Wie Sie es beim nächsten Mal vermeiden

Nehmen Sie eine wiederhergestellte SSD nicht als einzigen Speicher wieder in Betrieb. Eine Datenrettung ist keine Bestätigung, dass der Datenträger wieder zuverlässig ist — sie ist ein einmaliges Ergebnis unter konkreten Bedingungen.

Sichern Sie Firmen-Notebooks automatisch auf einen getrennten Speicher. Mindestens eine Kopie muss vor Löschung, Ransomware und Benutzerfehlern geschützt sein. Eine bloße Synchronisation in die Cloud ist keine Sicherung: Wenn Sie eine Datei lokal löschen oder verschlüsseln, überträgt die Synchronisation diese Änderung brav mit. Die praktische Einrichtung mehrerer Kopien behandelt der Text über die externe HDD als einzige Sicherung und die 3-2-1-Regel.

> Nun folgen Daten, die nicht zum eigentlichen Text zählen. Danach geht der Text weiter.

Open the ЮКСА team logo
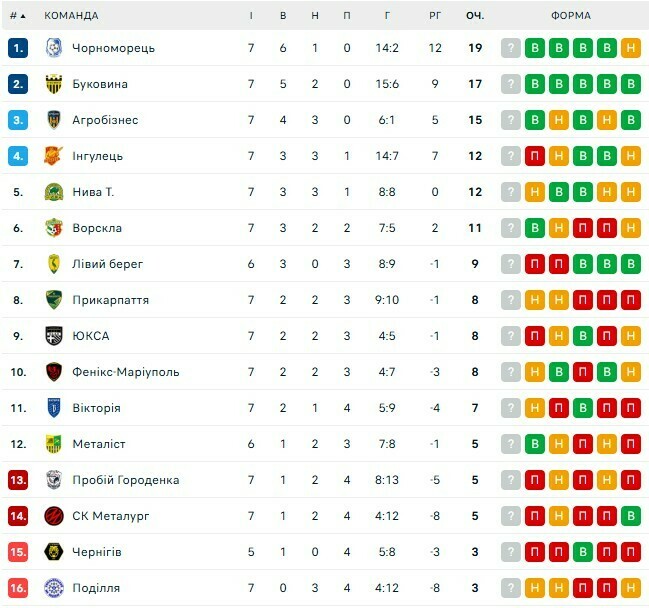Image resolution: width=649 pixels, height=608 pixels. tap(54, 336)
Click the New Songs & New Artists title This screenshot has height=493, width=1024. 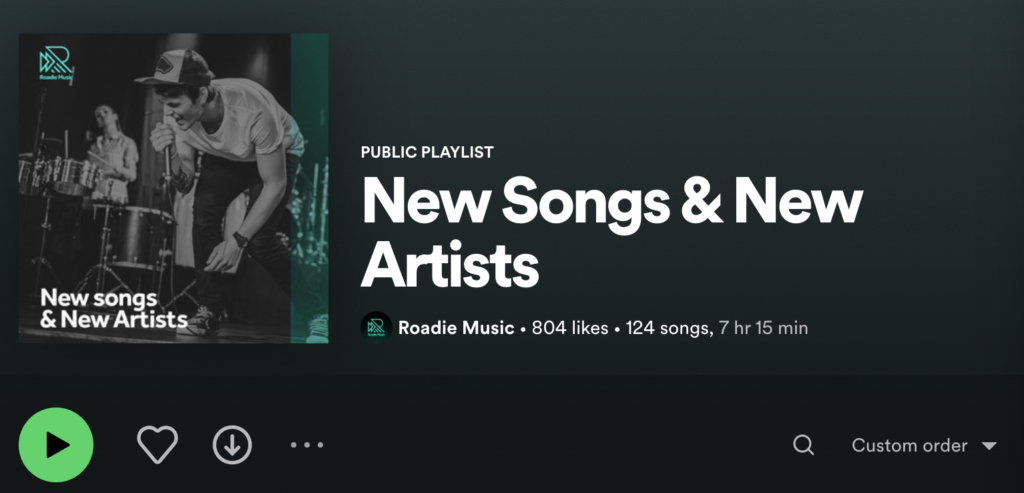coord(612,232)
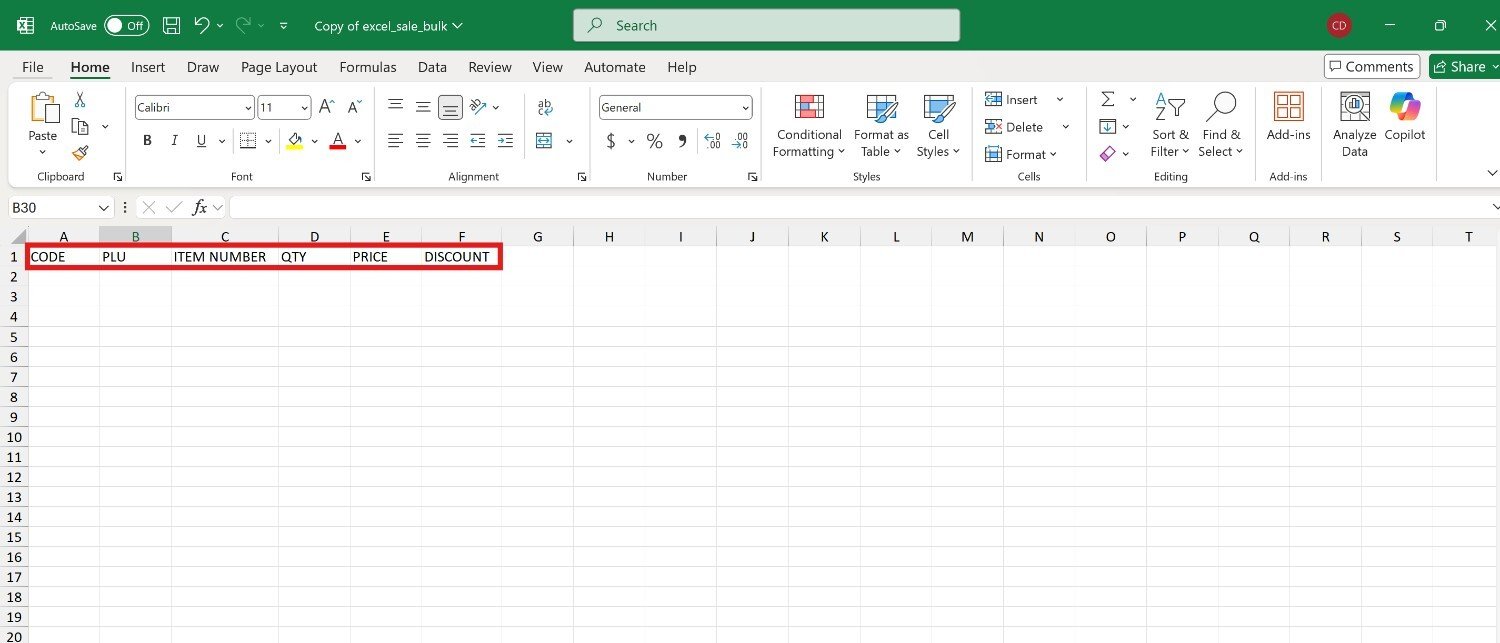Click the Save floppy disk icon
Screen dimensions: 1500x643
pyautogui.click(x=171, y=26)
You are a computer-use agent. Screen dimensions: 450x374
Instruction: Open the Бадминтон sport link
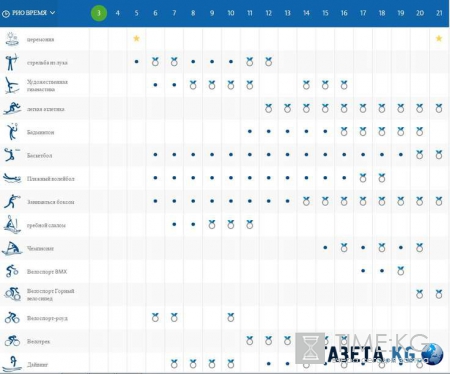click(40, 132)
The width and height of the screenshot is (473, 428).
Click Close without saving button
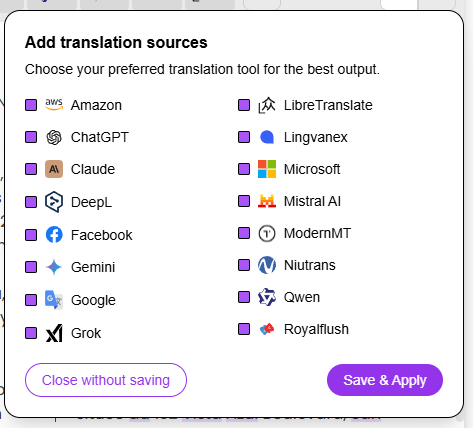point(106,380)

Überprüfen Sie nach der Wiederherstellung drei Dinge: wo die BitLocker-Recovery-Schlüssel gespeichert sind, wer für die Kontrolle der Sicherungen verantwortlich ist und wie das Vorgehen bei einem Geräteausfall aussieht. Idealerweise, bevor Sie sie brauchen.

FAQ

Lassen sich gelöschte Daten von einer SSD wiederherstellen?

Manchmal ja, aber entscheidend sind TRIM und die anschließende Nutzung des Datenträgers. Wenn der Controller die markierten Blöcke bereits intern gelöscht oder überschrieben hat, gibt ein gewöhnlicher Scan den ursprünglichen Inhalt nicht zurück — er liefert Dateien in der richtigen Größe, gefüllt mit Nullen.

Hilft es, die SSD auszubauen und über USB anzuschließen?

Nur bei einem Teil der logischen Defekte, und Sie müssen einen Adapter passend zur Schnittstelle verwenden — SATA oder NVMe. Bei einer instabilen oder nicht erkannten SSD stellt jedes weitere Einschalten ein Risiko dar, und über einen USB-Adapter verlieren Sie zudem einen Teil der Diagnosemöglichkeiten.

Ist es sinnvoll, die Elektronik gegen die eines baugleichen SSD-Modells zu tauschen?

Meist nicht. Dieselbe Handelsbezeichnung garantiert keine gleichen inneren Komponenten, und die Zuordnung der Datenverteilung ist an den ursprünglichen Controller und die Firmware des konkreten Exemplars gebunden.

Lassen sich Daten von einer mit BitLocker verschlüsselten SSD retten?

Ja, sofern es gelingt, ausreichend vollständige Daten zu gewinnen, und Sie den richtigen Recovery-Schlüssel oder andere erforderliche Zugangsdaten haben. Einen fehlenden kryptografischen Schlüssel ersetzt kein Datenrettungsdienst.

Wann ist es meist zu spät?

Typischerweise nach dem Überschreiben der Daten, nach einem Secure Erase, nach dem Verwerfen des Verschlüsselungsschlüssels oder nach dem abgeschlossenen internen Löschen der Blöcke nach TRIM. Ohne Diagnose lässt sich der Zustand aber nicht zuverlässig allein daraus ableiten, dass ein gewöhnliches Programm nichts gefunden hat.